* The problem *
Counting task for the entries below: give the number of lines that contain the word "button", with no other text.

Data for analysis Block Start

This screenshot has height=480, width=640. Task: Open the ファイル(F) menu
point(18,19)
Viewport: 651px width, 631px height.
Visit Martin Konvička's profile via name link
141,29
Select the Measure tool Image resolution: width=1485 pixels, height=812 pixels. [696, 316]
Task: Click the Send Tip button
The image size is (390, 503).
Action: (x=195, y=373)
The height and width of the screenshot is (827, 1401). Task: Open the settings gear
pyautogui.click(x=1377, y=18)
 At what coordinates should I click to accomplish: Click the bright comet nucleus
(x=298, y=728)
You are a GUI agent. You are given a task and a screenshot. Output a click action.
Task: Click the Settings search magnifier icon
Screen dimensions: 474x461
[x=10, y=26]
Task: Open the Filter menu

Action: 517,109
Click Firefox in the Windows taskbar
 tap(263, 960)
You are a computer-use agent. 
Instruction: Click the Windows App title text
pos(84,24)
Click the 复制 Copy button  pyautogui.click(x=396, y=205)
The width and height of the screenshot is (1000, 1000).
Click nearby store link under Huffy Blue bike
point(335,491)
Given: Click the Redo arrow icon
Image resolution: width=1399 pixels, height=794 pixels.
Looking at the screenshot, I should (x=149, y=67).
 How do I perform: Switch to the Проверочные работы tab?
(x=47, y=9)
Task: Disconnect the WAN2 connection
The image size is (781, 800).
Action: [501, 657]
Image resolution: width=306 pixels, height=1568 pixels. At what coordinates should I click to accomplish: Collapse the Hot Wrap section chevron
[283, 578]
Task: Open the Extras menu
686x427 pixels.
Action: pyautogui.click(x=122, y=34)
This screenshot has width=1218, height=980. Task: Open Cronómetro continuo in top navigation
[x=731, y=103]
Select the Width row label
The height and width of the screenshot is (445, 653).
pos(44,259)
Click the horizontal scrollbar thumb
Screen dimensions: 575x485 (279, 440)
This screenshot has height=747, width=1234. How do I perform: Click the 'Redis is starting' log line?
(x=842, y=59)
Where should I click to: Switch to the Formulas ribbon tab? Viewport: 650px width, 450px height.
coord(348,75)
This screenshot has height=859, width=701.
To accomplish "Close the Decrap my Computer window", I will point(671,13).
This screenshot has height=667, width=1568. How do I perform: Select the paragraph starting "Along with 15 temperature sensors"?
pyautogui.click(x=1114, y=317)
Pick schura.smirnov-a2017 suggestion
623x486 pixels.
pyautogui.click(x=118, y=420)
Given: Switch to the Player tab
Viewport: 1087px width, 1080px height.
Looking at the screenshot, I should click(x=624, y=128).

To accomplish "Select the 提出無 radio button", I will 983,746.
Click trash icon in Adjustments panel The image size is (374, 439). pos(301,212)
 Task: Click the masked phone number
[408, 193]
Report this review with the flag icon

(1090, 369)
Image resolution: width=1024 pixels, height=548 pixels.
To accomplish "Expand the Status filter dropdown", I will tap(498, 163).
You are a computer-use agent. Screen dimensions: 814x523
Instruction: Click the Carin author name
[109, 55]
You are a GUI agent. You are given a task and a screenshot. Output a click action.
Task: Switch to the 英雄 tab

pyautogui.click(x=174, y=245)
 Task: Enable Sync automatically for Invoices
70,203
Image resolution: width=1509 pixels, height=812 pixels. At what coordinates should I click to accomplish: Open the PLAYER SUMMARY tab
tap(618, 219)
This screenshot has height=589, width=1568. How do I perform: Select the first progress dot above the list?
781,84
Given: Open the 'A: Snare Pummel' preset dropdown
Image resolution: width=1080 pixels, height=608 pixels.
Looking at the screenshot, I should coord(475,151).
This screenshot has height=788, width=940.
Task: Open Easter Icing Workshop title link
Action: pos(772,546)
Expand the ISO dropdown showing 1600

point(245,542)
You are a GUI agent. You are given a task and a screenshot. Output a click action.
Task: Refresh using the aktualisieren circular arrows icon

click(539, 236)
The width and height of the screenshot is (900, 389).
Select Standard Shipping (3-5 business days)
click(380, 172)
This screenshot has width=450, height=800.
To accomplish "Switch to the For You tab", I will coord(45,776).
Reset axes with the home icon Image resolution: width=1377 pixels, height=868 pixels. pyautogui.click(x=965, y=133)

Data for analysis Block End

* Solution for this problem *
3